Abbiamo ricevuto moltissime richieste di utilizzo della nostra metodologia  per la Carta del rischio da parte di altri paesi, affinché si potessero replicare le stesse tecniche con degli standard internazionali. È stata concepita una Carta del rischio similare a quella italiana in Spagna, in Grecia, e alcuni esperimenti sono stati avviati in Egitto e uno, a cui ho partecipato direttamente, in Siria. L’auspicio è proprio quello che il nostro modello di Carta diventi una Carta del rischio del patrimonio culturale del mediterraneo.

Quali sono i risultati ottenuti dagli altri Paesi rispetto a questo settore?
La parte relativa alla documentazione del bene è normata a livello europeo e i Paesi che hanno realizzato la carta del rischio hanno adottato il sistema internazionale. Dal punto di vista del restauro e delle tecnologie utilizzate, l’unica proposta è arrivata dall’Italia ed è poi stata applicata in Spagna e Grecia. In Egitto e in Siria la situazione è differente poiché sono gli stessi beni culturali a richiedere standard diversi: in Egitto, ad esempio,  le tombe soffrono di problematiche molto particolari diverse da quelle presenti in Italia.

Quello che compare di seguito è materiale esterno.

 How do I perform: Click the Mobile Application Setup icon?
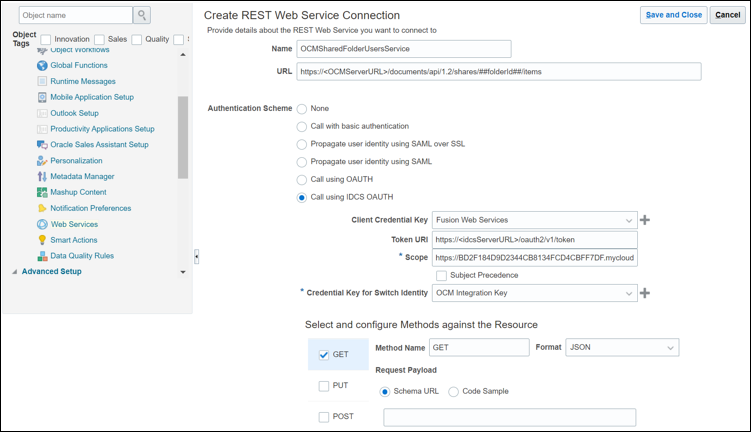point(42,97)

Sul dibattito che vede contrapporsi conservazione, restauro e valorizzazione, le nuove tecnologie dove trovano maggiore campo d’azione?
Direi su tutti e tre, anche se è il restauro l’investimento del futuro. Per quanto riguarda la valorizzazione parliamo infatti di tecnologie multimediali che si sviluppano quasi da sole. Le tecnologie riguardanti il restauro sono, ad oggi, quelle più importanti in quanto ci assicurano la possibilita’ di poter fruire del nostro patrimonio anche in futuro. Le tecnologie dovrebbero però essere maggiormente finalizzate alla prevenzione piuttosto che agli interventi di restauro. In un futuro utopico si dovrebbe pensare ad eliminare la voce restauro e agire in prevenzione con una accurata ispezione.

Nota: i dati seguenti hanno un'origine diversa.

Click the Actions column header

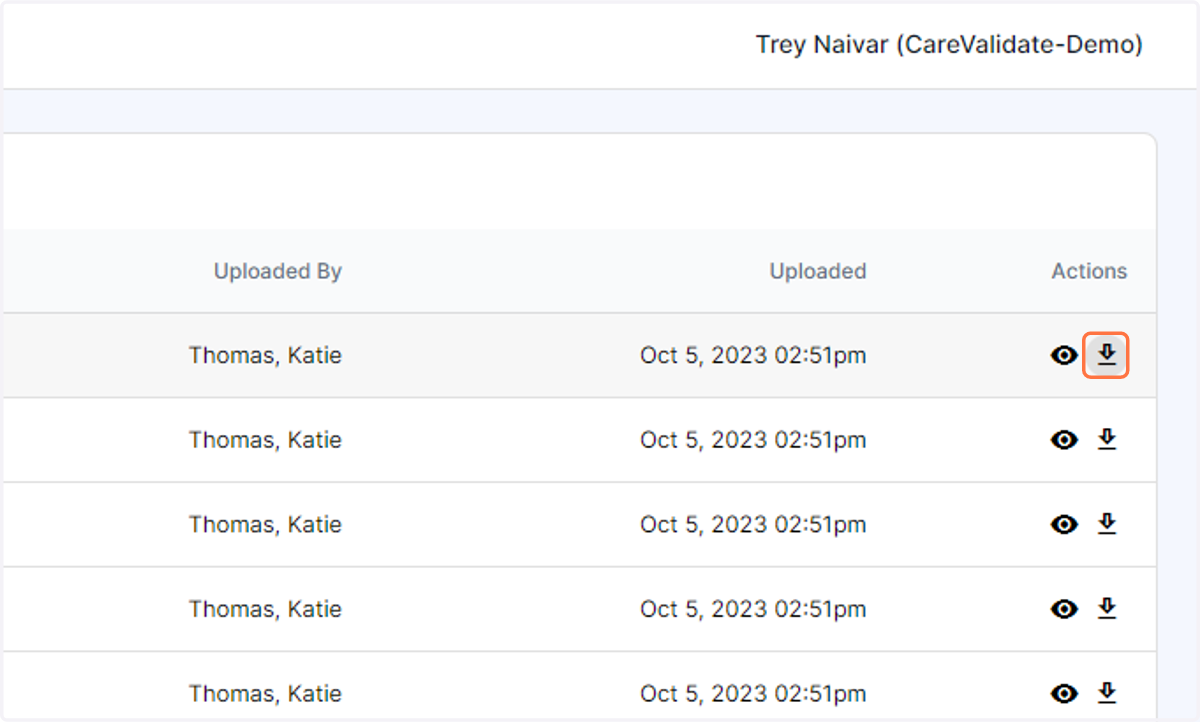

Lei ha recentemente partecipato al convegno internazionale  “Culture Business Matching: Along the Silk Road”a Roma. Quali sono state le principali differenze che sono emerse tra le tecnologie applicate in Italia  e quelle applicate in altri Paesi?
L’Italia si è dimostrata essere un punto di riferimento per le tecnologie sul restauro dei beni culturali: la grande innovazione apportata dagli italiani, e che colpisce all’estero, è stata l’unione tra l’umanista e lo scienziato, tra lo storico dell’arte, ad esempio,  e i fisici, chimici, o biologi che potevano mettere a disposizione del bene culturale la loro conoscenza tecnica. Questo è quello su cui dovremmo puntare: la consapevolezza di possedere una esperienza tale delle tecniche classiche e di ultima genereazione  per la protezione del patrimonio culturale che ci contraddistingue nel mondo.

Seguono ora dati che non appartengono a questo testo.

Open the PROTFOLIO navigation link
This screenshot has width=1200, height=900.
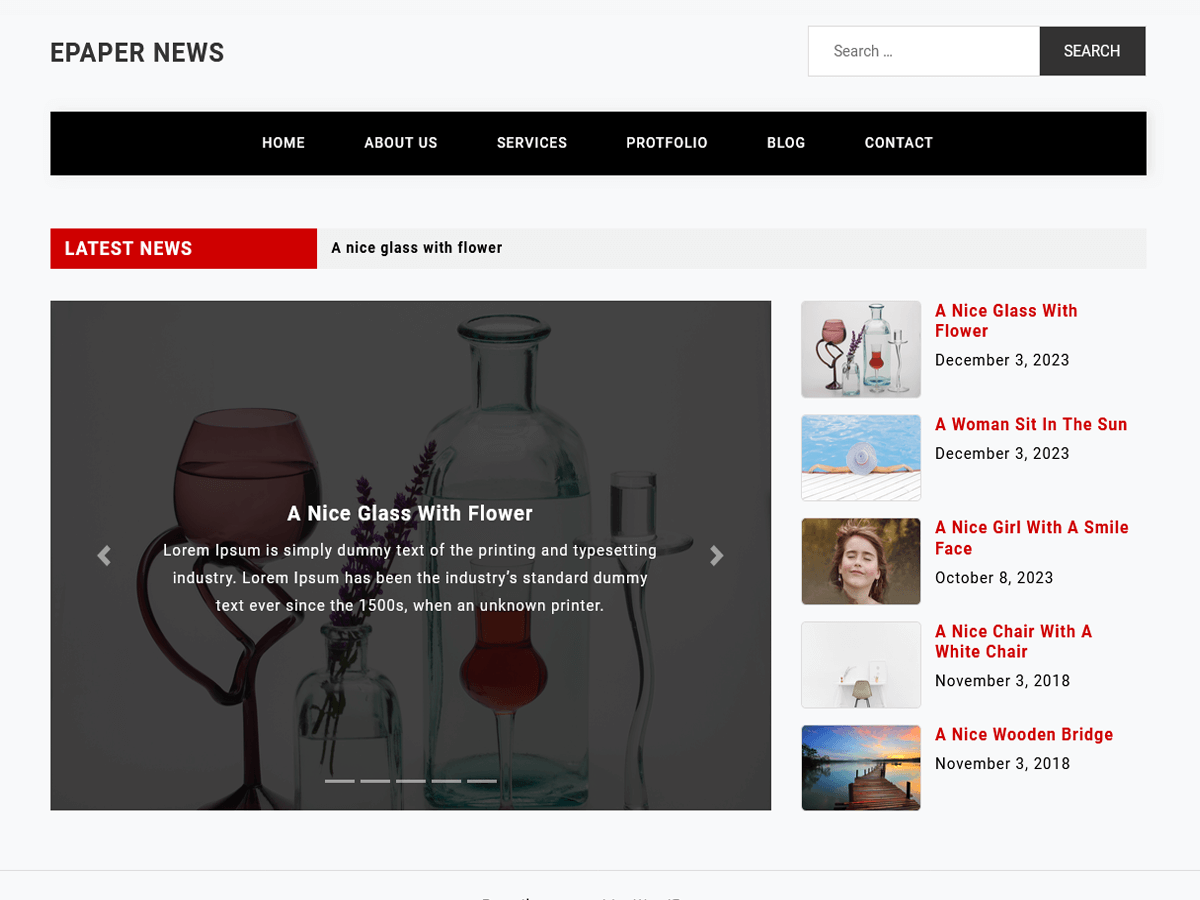coord(666,143)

Qual è per lei lo sviluppo da intraprendere nel lungo termine nella ricerca sulle tecnologie applicate ai beni culturali?
Dalla mia esperienza, ho potuto constatare che la nostra più grande necessità è quella di avere un sistema informativo geografico globale al cui interno siano inserite tutte le variabili che possono portare ad una completa conoscenza del bene culturale, informazioni indispensabili per poterne valutare lo stato di vulnerabilità e di conservazione.
Bisognerebbe quindi concludere le campagne iniziate parzialmente da alcune regioni italiane e colmare il gap tra i territori: Piemonte, Sicilia e Calabria, ad esempio, hanno il loro patrimonio tutto catalogato, l’Abruzzo, che ne avrebbe avuto estremamente bisogno, non mi risulta lo abbia. Questa differenza si è verificata a partire dalla differenziazione dei finanziamenti erogati dal Ministero il quale si spera risolva tale disparità  per evitare che un alto numero di beni culturali rimanga al di fuori dei sistemi informativi globali.